Charles Frazier’s Cold Mountain certainly has been an influence. The stories of ordinary men and women during the Civil War are deeply engaging to me. His novel Thirteen Moons hit me with one concept—that of Mississippi as the Frontier, the river being a formidable obstacle to expansion that far south, confirming my information about the town of Greensboro and the frontier aspects of its development and inhabitants. Also, on the list of influences, I would like to add the novel Wash by Margaret Wrinkle, for her courage in avoiding stereotypes and for depicting the very human interweaving of relationships during that "peculiar institution" of slavery.

(Exterior of Yale University)

How did you find your current literary agent and then go on to become a published author?

What can I say about the grueling query process that is not an echo? It is indeed grueling. No one prepared me for the hours and hours of researching literary agents, refining and personalizing queries, keeping track and checking off rejections—or silence. I knew the average of rejections for published authors to be in the neighborhood of 100, but I was not forewarned of the intense work it would take to collect those rejections. My husband created the image of a scoreboard and every new rejection a point toward the winning goal. I had been to New York City to a Writers Digest Conference specifically for the opportunity to pitch my manuscript. Result: several request for significant sections, but no offers.

I was attending the Yale Writers Conference with no thought of literary agents when Jotham Burrello, the director, announced he had invited a panel of literary agents and that they had agreed to hear pitches for finished manuscripts. You were one of them. When I did then research, I thought you were definitely beyond my reach, but I thought it’s practice and one more rejection point on my scoreboard. It was such a surprise when you requested my full manuscript, even more of a surprise when you had it read in a matter of days, and joyfully more when you had it sold in eight weeks.

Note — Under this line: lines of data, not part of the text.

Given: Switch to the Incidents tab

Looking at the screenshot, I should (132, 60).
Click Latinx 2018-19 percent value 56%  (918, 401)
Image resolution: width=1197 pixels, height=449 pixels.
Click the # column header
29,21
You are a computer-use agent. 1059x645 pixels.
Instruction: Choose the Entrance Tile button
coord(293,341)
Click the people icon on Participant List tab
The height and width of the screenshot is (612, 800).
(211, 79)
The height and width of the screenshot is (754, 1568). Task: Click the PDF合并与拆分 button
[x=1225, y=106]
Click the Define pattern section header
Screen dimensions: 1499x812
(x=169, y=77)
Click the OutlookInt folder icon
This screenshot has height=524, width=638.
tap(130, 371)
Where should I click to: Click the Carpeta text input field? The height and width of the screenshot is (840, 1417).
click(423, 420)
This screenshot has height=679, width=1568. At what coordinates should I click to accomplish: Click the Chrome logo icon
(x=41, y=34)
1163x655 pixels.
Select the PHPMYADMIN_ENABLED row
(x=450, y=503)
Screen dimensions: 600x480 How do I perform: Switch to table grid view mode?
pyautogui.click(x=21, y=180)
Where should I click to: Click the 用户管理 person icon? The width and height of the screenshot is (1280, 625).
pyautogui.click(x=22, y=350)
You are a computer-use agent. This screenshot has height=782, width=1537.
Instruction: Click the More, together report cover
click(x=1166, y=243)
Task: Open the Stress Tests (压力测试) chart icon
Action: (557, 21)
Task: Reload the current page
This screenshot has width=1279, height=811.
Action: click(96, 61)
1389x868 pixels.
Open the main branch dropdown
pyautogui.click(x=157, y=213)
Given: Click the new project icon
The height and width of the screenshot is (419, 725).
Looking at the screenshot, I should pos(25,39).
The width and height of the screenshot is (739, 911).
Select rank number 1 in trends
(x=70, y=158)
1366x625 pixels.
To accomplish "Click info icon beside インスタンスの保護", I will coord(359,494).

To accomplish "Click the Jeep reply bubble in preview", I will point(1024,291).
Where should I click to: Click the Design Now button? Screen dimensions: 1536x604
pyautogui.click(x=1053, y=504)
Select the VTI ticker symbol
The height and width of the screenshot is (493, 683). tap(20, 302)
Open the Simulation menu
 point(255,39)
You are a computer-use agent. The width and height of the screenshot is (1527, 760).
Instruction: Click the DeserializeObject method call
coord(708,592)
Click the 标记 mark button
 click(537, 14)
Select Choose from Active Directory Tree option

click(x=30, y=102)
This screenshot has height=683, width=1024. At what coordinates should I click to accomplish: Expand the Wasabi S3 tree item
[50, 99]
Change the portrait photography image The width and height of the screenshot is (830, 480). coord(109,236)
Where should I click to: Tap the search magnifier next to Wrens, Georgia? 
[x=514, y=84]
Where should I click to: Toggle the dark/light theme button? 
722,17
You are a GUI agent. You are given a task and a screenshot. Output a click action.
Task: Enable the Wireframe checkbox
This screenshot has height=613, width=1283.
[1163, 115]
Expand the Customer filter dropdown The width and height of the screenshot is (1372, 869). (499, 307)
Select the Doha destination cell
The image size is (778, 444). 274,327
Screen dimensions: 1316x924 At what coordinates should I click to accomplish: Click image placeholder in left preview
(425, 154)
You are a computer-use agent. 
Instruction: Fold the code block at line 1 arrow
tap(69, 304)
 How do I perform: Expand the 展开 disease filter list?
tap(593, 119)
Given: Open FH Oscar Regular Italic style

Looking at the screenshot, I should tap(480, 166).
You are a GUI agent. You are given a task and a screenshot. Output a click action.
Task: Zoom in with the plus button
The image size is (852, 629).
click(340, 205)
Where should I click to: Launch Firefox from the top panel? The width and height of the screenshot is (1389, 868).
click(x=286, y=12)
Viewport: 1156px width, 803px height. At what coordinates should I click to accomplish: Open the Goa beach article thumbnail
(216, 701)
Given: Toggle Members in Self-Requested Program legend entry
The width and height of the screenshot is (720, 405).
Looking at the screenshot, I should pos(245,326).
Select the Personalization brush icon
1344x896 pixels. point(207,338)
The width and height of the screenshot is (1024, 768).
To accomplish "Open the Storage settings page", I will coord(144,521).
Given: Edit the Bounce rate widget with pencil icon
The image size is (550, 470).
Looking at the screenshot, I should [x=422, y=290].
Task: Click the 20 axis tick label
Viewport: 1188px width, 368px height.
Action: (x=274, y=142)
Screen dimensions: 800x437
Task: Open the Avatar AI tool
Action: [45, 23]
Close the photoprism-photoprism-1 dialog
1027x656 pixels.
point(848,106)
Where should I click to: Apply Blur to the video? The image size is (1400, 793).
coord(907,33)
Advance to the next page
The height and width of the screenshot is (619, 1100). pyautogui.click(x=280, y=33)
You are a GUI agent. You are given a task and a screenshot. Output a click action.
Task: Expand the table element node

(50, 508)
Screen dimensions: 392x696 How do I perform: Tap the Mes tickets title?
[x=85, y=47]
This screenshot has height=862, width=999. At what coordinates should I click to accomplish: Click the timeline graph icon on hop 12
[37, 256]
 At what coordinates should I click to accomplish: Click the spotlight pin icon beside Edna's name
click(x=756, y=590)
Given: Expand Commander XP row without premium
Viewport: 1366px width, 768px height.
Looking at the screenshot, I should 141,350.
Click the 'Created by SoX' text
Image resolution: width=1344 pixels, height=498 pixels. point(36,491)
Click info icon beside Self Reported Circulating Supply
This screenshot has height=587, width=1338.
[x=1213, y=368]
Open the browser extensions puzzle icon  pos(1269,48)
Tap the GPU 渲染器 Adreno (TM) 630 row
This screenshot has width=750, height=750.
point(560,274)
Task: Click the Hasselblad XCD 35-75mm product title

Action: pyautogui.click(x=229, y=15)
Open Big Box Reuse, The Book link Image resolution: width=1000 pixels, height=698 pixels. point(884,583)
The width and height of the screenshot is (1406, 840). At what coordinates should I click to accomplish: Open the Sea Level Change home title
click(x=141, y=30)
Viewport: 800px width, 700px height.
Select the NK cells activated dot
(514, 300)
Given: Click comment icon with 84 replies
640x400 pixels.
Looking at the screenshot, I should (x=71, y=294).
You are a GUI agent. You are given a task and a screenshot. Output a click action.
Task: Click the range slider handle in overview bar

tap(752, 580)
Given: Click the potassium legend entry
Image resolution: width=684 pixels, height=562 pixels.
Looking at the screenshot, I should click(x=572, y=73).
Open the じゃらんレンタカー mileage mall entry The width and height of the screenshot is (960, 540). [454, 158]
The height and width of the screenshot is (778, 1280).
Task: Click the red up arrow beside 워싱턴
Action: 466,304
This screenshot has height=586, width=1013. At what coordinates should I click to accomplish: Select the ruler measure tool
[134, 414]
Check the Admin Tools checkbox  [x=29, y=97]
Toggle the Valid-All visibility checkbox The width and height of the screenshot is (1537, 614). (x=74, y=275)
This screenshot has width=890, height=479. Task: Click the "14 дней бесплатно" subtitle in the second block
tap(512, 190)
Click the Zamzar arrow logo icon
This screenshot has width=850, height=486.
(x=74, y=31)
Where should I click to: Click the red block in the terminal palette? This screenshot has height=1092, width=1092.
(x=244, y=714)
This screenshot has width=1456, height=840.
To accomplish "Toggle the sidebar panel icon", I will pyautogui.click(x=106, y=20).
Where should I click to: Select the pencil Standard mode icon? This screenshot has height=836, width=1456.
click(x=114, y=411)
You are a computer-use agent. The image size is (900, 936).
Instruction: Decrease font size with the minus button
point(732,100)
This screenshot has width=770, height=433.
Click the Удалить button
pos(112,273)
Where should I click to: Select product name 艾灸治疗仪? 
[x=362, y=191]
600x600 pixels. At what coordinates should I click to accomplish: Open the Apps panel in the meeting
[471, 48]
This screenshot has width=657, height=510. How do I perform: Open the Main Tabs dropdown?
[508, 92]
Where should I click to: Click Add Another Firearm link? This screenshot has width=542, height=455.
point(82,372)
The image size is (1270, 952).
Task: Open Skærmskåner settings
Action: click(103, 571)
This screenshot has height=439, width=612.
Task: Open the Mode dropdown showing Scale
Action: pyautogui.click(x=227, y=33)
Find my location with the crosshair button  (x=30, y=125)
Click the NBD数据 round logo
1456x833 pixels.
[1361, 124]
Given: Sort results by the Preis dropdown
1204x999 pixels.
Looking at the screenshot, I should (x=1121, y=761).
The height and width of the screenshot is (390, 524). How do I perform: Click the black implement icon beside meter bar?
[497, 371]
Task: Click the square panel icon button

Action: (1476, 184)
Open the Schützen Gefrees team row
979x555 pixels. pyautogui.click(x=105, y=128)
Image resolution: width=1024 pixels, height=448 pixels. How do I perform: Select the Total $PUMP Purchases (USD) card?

“...I could not have hoped for a more pleasant process... I can’t imagine being in better hands as a debut author.”

What was it like going through the publishing process as an author making her debut?

First I have to say that I could not have hoped for a more pleasant process. I sometimes hear other debut authors describing troublesome issues. Thanks to your negotiations on my behalf, your continued voice in support, John Scognamiglio, my editor and imprint at Kensington, their two outstanding publicists working with me for launch and tour, I can’t imagine being in better hands as a debut author. This industry can be confusing and difficult, so feeling myself consistently supported and guided by experienced, competent, and trustworthy hands is invaluable. I’m deeply grateful.

(Shakespeare & Co. owner Katherine Willoughby. with Diane C. McPhail)

Do you have any advice for writers trying to become published authors?

Don’t give up! Perseverance wins.

What can we expect next in a book from you, a new standalone historical novel or a sequel?

There is a minor, but significant, character from a subplot in the current novel who keeps nudging at my elbow. I have begun writing her story beyond the war through Reconstruction. Her primary struggle is one of racial identity. I’m not sure whether to call that a sequel since the protagonist of this novel is only a minor character in the new book. Sometimes thing are difficult to classify—as it should be.